I was with my husband for 20 yrs. We have seperated 6 months ago amicably.

We were always really great friends and i dont want to lose that. I call/text and ask him out for meals/drinks now and again which he accepts. However I know the marriage is over and I am now in a new relationship.

I dont want the friendship element of the marriage to disappear but I've been advised to cut ties with my husband and, after a while, see if we can be friends - Advise given by my new boyfriend. and also my husband ! I do see that this is good advice but oh its so hard. My husband was with me for 20 yrs and a major part of my life.

Is this a normal way to feel ?


----------



## SoxMunkey (Jan 1, 2010)

Since things have been amicable thus far, then adding conflict might open Pandora's Box. The b/f wants for you to cut ties with your husband, well, he should really step back and just let you and your husband work out whatever it is that you have to work out. 

You did not mention a divorce, so causing conflict with your husband could make any future court sessions painful. Do what you feel is right in your mind and heart. Don't allow someone else to make that choice for you.


----------



## knortoh (Sep 5, 2009)

Why does your husband want to cut ties ? 
Are these meetings painful for him?
I am a bit confused.
Your bf is probably jealous right?


----------



## amanda50 (Feb 11, 2009)

My husband says that he would like to stay friends in the future but just needs a break. The bf could be jealous but he feels a break from each other will help us and then later we can continue to be friends. I, on the other hand, would still like to see my husband as we were great friends when we were married.
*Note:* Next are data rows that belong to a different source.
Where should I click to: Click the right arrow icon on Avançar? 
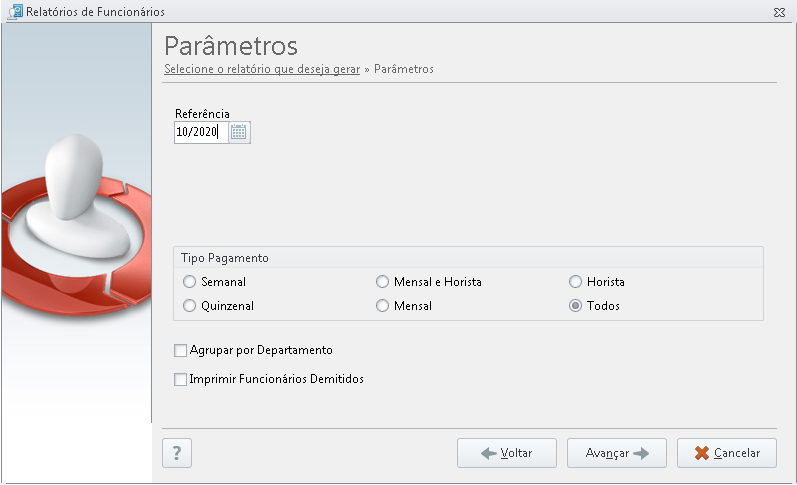(641, 453)
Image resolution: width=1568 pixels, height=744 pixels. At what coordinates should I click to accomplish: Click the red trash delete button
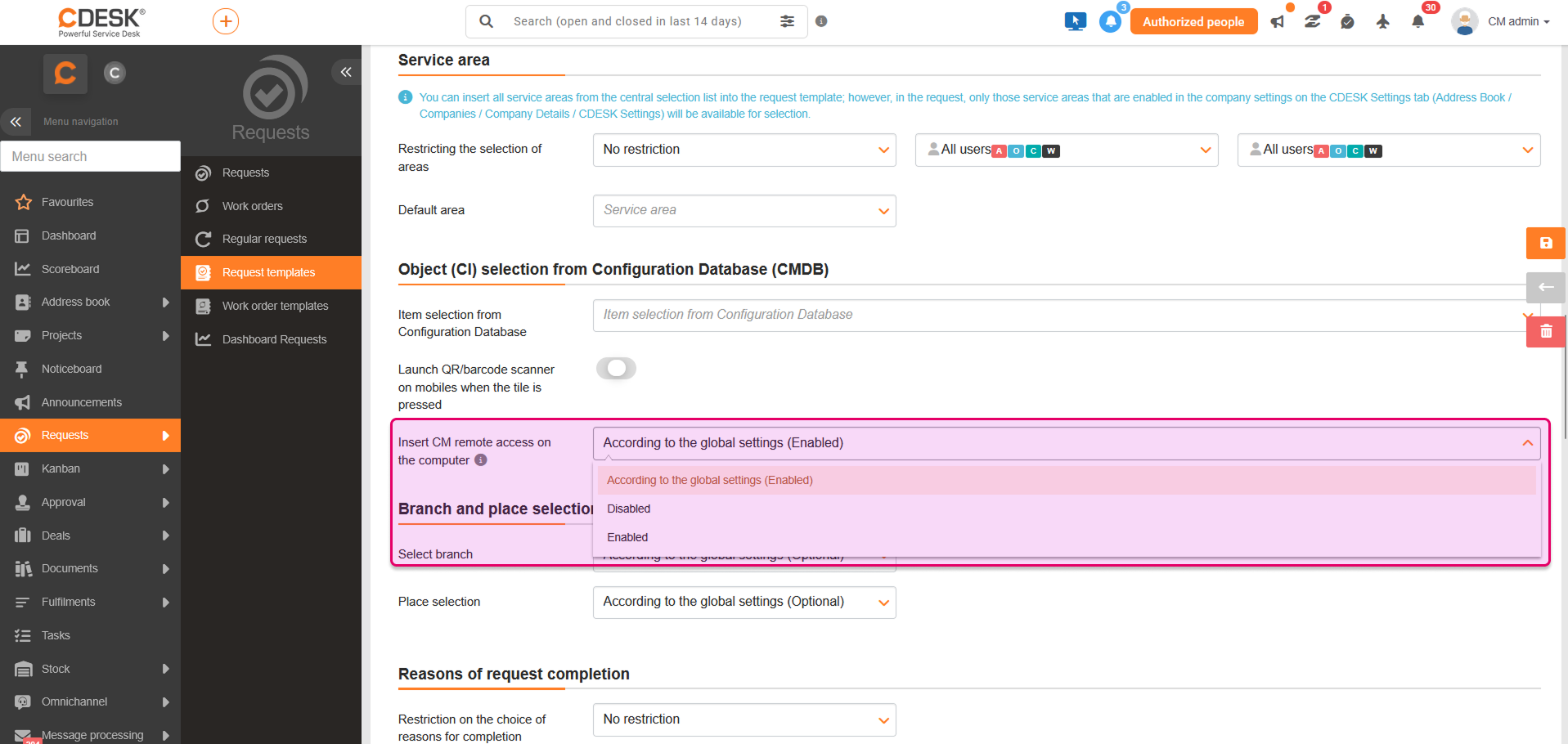1546,331
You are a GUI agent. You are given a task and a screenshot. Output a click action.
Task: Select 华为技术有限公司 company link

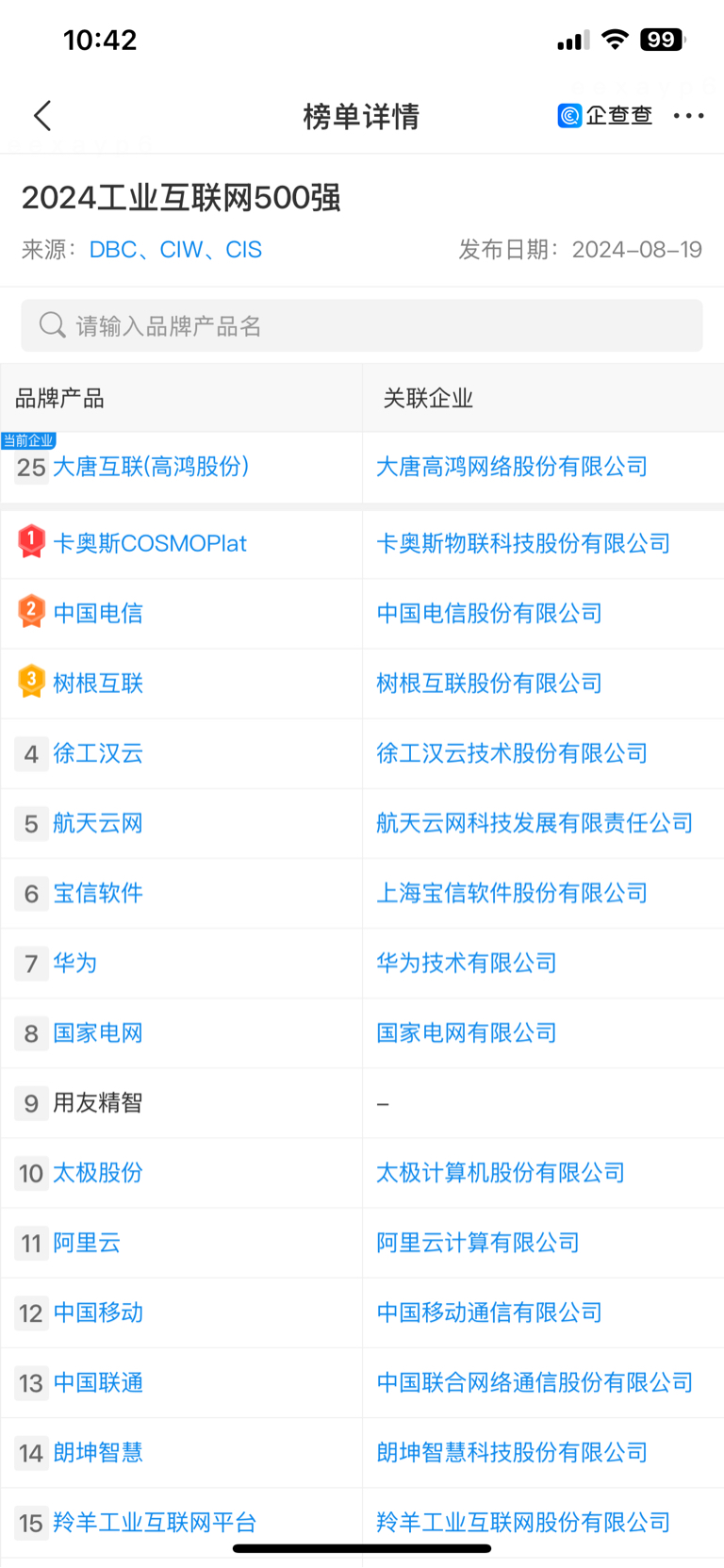[x=467, y=963]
I know many other couples breaking up stay apart from each other and dont see each other. So I guess its the 'right thing to do' in a marriage breakup to stay apart for a while ? If so why should you stay apart for a while ? 
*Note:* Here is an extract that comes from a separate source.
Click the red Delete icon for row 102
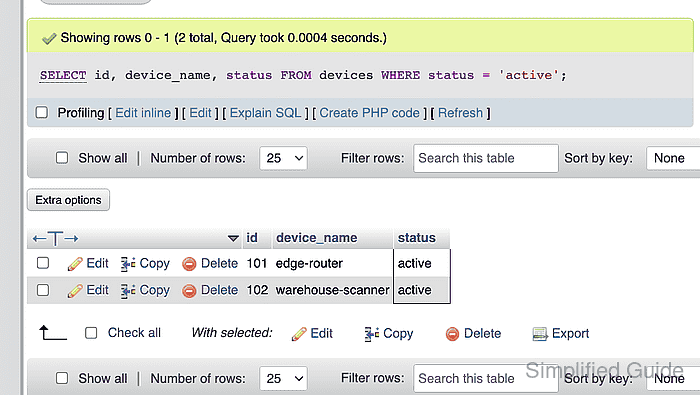The image size is (700, 395). (x=189, y=291)
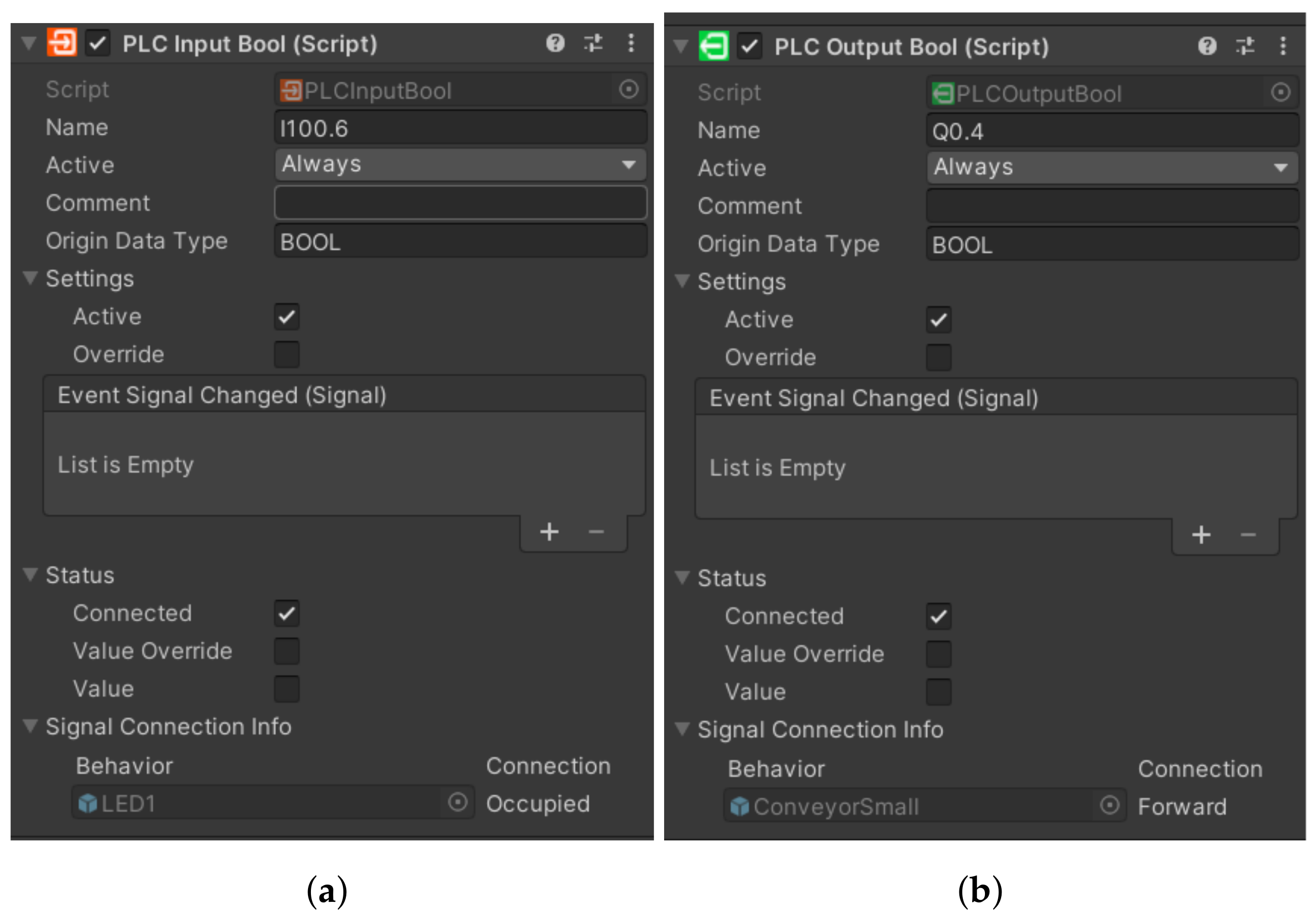Open the Active dropdown for Q0.4

(x=1112, y=168)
I'm finding it very hard to not contact my husband as I still care for him but I guess I should understand his wishes to cut ties for a while ? 

It is a confusing situation i agree but would be pleased for some perspective on it all.


----------



## MarkTwain (Aug 1, 2008)

amanda50 said:


> It is a confusing situation i agree but would be pleased for some perspective on it all.
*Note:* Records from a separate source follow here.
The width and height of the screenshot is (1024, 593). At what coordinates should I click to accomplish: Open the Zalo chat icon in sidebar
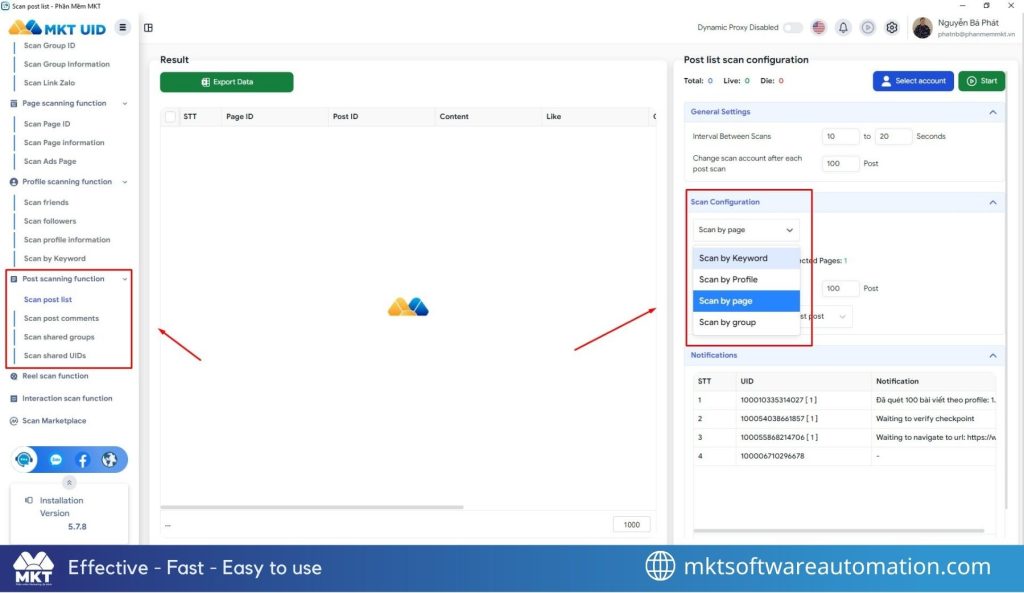(56, 460)
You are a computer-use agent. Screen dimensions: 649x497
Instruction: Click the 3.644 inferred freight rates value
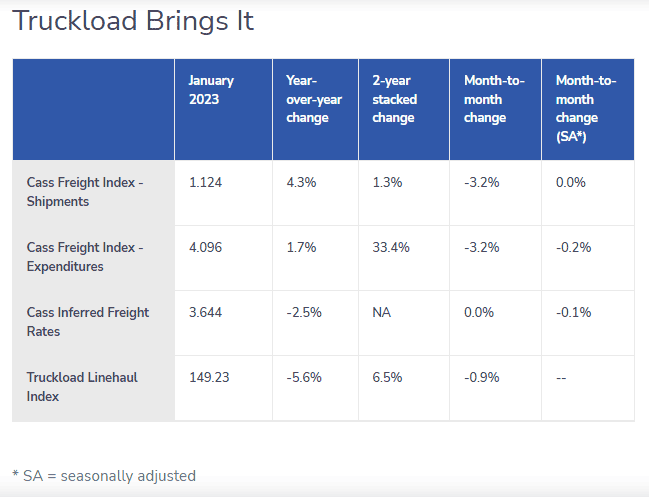click(x=207, y=312)
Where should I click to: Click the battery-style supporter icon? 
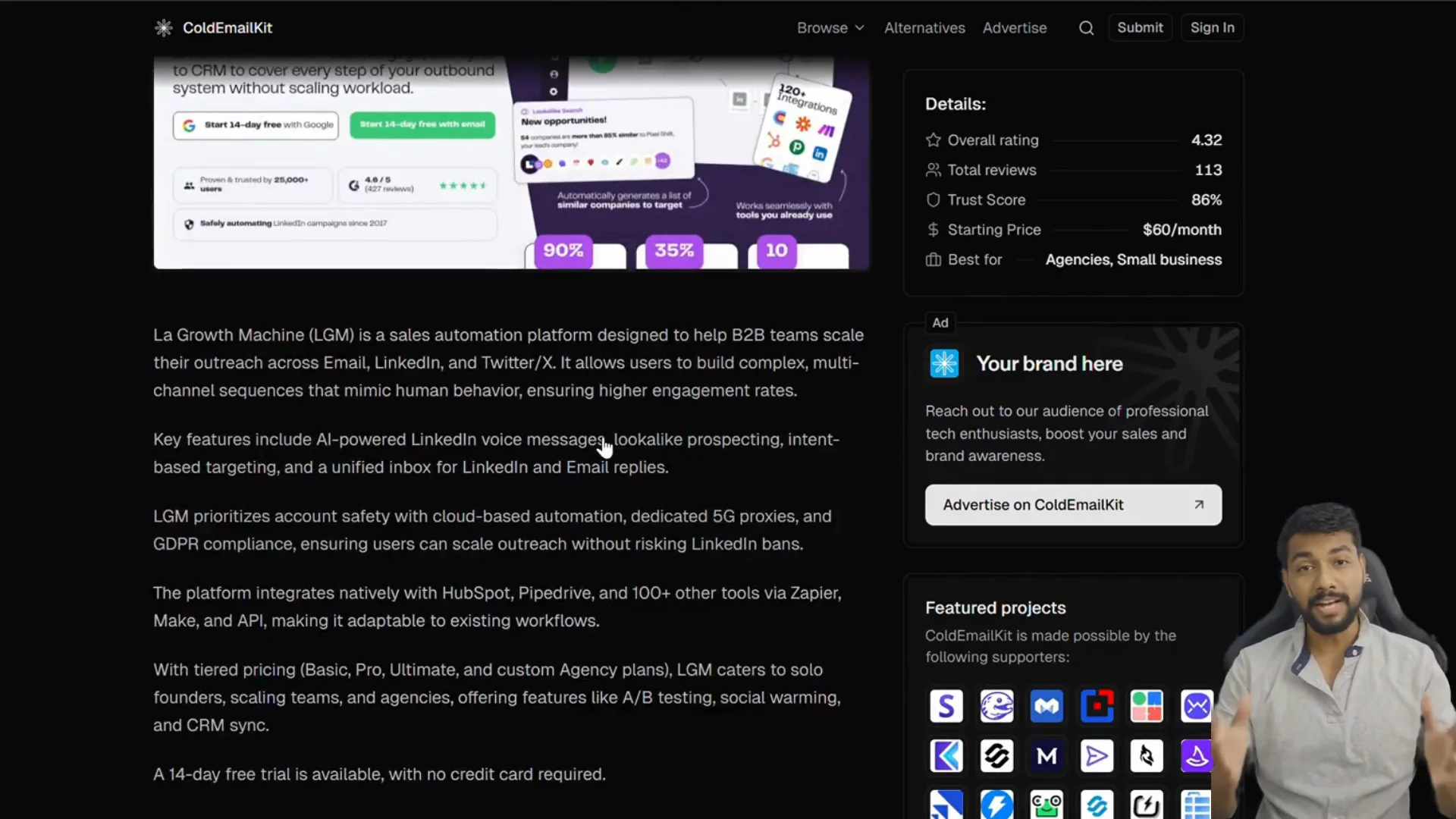(1147, 804)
It's a great sign that you can both be friends. However, I think what's being said is that you have come to rely on each other as a prop in life, and that is no longer his function. You bf fits the bill in this department. So yeah, maybe back off for a while, and lean more heavily on your bf - he will enjoy catching you when you fall. On the other hand, we should first and foremost rely on ourselves, and then our spouses/ bfs gfs can just be the icing on the cake


----------



## sisters359 (Apr 9, 2009)

If your husband needs a break, then it would be appropriate for you to recognize and respect his feelings. Tell him to contact you when he is ready. Be prepared for a long wait, however. That may be what he needs. And you should learn to get along without him in your life, because you don't know if/when he will resume contact.


----------



## knortoh (Sep 5, 2009)

I think that you need to respect your husband's wishes -
that is what a friend would do


----------